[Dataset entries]
<<<<

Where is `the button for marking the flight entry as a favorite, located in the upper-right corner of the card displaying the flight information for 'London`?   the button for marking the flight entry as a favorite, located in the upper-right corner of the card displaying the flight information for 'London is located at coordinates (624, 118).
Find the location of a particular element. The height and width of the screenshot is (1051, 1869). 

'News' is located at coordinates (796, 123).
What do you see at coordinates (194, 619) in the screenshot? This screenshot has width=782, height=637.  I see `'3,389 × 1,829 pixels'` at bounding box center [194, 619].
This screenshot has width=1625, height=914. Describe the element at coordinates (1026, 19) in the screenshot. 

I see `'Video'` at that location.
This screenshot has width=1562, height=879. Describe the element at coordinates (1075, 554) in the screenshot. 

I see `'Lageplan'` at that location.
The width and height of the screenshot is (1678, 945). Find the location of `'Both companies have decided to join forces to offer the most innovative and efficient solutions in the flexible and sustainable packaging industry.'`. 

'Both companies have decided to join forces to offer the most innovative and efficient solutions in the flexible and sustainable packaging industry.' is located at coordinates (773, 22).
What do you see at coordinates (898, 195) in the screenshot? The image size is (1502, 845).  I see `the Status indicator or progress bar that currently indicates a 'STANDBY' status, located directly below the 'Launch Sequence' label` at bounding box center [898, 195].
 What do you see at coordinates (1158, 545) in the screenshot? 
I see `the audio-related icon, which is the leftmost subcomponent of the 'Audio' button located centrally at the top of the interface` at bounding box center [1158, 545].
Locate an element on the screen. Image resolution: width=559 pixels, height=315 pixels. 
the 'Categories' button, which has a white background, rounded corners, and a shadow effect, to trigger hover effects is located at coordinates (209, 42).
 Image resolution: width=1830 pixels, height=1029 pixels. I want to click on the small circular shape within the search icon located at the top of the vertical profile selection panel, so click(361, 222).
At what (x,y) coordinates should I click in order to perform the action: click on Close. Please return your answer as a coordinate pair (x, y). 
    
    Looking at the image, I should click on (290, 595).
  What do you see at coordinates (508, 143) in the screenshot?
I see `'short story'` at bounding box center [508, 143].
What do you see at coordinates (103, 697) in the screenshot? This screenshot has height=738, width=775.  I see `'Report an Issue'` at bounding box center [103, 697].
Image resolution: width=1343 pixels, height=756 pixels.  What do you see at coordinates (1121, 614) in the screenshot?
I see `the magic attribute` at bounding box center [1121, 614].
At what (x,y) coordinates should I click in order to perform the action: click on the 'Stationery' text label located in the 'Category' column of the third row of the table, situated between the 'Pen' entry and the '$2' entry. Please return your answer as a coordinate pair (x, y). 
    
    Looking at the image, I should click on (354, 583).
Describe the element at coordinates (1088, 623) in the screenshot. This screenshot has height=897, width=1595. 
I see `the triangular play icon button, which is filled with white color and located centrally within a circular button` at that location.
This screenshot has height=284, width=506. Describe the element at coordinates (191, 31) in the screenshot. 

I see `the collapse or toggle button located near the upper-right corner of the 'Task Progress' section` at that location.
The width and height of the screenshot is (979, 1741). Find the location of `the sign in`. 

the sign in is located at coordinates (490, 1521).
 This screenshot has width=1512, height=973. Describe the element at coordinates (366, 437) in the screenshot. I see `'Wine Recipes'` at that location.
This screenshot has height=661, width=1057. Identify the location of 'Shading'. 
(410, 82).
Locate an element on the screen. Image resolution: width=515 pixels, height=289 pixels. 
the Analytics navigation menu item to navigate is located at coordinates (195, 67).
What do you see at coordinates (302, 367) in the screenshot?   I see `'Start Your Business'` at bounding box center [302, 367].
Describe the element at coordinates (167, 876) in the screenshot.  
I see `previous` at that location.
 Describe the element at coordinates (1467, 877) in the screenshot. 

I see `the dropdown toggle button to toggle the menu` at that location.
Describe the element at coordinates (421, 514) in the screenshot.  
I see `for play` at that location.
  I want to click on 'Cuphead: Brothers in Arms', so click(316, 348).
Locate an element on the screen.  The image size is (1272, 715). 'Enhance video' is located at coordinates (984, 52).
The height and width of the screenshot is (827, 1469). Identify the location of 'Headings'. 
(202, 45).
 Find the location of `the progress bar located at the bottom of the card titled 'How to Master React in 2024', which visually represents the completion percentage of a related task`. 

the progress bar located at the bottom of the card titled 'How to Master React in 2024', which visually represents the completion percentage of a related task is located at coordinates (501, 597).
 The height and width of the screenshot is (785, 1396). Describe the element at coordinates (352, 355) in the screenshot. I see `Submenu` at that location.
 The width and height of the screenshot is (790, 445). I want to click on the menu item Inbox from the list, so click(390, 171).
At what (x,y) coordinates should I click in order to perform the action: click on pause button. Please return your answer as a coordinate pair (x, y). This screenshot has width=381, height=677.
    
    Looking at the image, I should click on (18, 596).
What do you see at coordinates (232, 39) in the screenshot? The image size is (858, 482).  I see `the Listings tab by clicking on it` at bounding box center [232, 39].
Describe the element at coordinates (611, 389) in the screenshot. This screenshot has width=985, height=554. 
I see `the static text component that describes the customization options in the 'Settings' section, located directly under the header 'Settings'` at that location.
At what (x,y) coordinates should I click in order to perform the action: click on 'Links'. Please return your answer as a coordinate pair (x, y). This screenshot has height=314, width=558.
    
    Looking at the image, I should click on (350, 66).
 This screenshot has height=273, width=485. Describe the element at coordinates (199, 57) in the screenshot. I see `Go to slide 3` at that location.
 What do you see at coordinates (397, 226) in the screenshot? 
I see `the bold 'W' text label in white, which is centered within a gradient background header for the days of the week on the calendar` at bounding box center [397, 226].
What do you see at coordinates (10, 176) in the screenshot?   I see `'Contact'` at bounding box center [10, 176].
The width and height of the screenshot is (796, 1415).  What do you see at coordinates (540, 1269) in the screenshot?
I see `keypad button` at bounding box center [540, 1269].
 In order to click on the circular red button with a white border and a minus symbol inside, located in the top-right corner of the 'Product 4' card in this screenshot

>>>>

### The request
Count the lines in the records above that contain the string "related", with case counting, and give only the number.

### Result of the task
3